NEW ORLEANS, Nov. 18 (UPI) -- A New Orleans police officer testified she suspected a police connection to the shooting death of an unarmed man four days after Hurricane Katrina hit.
But Officer Keyalah Bell, who joined the force in 2003, said she didn't push the Henry Glover shooting issue with supervisors for fear of becoming a "bull's-eye" for retaliation from fellow officers.
Glover, 31, was shot in the chest at an open-area New Orleans shopping center Sept. 2, 2005, during the flood-related chaos that followed failures of the city's levees and flood walls. Glover's charred remains were later discovered inside a burned-out Chevrolet on the banks of the Mississippi River, near the police station where Bell worked.

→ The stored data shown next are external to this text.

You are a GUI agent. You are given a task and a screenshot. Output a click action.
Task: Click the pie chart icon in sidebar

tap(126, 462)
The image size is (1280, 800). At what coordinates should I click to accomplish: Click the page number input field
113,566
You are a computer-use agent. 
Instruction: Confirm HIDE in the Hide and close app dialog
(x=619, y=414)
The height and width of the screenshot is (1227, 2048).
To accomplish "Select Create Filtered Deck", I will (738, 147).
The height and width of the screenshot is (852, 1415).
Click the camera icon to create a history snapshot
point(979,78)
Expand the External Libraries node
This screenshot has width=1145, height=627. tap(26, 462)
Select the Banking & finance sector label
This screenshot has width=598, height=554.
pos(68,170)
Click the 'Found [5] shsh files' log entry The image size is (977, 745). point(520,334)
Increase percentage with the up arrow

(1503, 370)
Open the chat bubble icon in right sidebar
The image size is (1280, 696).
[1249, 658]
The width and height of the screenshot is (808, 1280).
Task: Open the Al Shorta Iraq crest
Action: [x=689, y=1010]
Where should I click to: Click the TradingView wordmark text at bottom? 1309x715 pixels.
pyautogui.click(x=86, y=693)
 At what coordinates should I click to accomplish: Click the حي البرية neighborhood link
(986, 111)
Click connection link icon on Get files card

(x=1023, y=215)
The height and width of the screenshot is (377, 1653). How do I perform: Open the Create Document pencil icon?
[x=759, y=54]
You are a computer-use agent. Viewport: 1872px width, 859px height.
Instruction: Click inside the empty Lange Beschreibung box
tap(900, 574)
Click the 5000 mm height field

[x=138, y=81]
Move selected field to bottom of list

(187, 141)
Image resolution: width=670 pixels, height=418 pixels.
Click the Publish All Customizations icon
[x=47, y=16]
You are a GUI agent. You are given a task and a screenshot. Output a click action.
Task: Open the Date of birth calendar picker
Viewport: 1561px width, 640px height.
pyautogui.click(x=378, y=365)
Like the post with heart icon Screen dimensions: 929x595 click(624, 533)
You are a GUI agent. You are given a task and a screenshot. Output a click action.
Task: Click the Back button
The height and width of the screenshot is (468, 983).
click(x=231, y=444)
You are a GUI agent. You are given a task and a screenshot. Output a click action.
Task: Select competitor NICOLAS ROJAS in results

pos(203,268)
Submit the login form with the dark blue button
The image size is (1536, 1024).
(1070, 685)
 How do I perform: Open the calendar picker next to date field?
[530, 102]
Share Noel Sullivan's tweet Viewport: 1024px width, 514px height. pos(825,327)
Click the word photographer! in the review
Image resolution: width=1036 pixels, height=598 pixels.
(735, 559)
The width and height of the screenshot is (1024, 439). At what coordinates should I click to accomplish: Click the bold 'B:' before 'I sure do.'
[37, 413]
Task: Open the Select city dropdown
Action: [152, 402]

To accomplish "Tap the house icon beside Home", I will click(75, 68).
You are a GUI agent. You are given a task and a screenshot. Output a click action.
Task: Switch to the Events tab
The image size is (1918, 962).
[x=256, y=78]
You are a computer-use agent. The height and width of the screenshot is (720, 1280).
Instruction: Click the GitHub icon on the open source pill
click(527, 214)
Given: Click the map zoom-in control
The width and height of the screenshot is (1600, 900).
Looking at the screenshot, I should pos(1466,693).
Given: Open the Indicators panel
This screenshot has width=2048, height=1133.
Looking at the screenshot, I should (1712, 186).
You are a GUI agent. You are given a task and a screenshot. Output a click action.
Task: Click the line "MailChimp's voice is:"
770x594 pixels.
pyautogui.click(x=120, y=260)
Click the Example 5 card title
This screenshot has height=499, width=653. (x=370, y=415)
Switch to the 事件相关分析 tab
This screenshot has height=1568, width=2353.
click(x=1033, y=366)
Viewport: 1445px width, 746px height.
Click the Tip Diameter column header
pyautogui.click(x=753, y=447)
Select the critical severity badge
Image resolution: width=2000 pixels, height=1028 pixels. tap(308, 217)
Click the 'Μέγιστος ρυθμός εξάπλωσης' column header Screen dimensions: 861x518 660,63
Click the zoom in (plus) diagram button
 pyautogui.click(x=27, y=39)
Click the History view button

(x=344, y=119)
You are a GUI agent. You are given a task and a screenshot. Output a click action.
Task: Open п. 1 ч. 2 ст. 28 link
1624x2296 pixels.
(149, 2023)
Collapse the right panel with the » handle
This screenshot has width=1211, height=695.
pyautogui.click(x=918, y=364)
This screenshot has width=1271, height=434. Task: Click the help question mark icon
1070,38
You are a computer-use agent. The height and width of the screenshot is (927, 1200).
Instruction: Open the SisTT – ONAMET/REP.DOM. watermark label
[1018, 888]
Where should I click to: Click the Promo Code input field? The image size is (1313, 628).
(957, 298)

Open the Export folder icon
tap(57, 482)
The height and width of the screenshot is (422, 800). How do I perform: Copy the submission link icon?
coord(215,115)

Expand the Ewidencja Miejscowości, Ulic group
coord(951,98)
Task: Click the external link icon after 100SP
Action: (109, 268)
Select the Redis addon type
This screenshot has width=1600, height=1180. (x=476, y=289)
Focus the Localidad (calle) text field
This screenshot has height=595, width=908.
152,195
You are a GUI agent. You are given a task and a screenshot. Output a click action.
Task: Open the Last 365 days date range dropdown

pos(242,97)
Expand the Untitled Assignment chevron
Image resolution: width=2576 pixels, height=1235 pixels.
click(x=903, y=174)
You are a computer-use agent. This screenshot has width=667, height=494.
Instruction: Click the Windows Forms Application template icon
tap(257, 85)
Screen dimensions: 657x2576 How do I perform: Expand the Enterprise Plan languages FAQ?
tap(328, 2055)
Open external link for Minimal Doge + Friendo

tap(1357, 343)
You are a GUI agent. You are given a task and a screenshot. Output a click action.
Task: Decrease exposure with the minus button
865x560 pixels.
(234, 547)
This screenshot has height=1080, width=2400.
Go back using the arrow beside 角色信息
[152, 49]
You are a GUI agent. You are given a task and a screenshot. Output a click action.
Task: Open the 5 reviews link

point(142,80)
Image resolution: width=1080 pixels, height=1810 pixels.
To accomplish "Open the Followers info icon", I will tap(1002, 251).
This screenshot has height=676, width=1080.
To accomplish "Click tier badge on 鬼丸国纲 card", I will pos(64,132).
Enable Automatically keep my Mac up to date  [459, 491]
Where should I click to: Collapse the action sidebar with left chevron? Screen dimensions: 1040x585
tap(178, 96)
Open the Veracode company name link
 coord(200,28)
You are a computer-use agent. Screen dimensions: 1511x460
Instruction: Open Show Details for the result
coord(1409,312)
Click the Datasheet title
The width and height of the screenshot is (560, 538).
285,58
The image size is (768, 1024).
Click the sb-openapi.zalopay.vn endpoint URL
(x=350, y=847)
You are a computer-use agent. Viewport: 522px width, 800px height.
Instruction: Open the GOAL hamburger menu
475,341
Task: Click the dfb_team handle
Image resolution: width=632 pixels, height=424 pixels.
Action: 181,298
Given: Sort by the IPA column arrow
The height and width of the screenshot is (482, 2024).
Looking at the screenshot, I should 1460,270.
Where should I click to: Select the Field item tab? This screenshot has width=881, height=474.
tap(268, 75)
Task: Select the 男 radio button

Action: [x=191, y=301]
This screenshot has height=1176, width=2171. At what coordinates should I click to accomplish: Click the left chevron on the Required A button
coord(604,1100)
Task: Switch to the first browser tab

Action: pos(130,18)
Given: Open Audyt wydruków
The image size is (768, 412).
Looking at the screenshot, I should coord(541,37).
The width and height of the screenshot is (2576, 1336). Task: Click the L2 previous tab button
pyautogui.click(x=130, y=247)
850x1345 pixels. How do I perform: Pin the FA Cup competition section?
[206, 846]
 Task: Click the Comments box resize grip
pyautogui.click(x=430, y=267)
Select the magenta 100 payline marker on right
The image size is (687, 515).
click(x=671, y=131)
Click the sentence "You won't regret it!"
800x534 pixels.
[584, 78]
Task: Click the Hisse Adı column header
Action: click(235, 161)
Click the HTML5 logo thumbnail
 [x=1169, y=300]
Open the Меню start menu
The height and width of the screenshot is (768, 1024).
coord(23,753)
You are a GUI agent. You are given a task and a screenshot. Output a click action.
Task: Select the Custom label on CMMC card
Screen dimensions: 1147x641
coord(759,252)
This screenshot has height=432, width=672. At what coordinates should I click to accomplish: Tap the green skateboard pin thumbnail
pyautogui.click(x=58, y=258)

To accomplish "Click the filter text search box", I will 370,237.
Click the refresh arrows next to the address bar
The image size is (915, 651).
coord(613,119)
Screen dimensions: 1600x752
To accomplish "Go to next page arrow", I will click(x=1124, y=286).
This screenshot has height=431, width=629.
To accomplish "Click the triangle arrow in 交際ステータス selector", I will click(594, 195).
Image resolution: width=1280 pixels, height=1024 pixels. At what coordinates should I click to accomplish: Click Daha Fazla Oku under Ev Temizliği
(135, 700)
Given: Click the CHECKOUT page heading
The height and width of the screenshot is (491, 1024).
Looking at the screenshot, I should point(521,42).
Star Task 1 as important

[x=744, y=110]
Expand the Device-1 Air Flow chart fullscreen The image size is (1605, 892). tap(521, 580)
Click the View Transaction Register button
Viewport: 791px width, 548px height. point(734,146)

Former New Orleans Officer David Warren is accused in a federal criminal trial of shooting Glover at the strip mall. Lt. Dwayne Scheuermann and Officer Greg McRae are accused of beating two men who asked police for medical help for Glover -- and later burning Glover's body in the car. Former Lt. Robert Italiano and Lt. Travis McCabe are accused of writing a false report to make it appear Glover's shooting was justified -- and purposely not connecting the shooting with the body-burning.
Federal prosecutors allege Glover was not armed and posed no threat when he was shot. Defense attorneys maintain Warren thought Glover was a looter reaching for a weapon.
When Bell was asked by a defense lawyer why she failed to report her linking of the shooting and the body-burning to a supervisor, she said that besides fear of retaliation, her assessment was based on "feelings, not facts," The (New Orleans) Times-Picayune reported.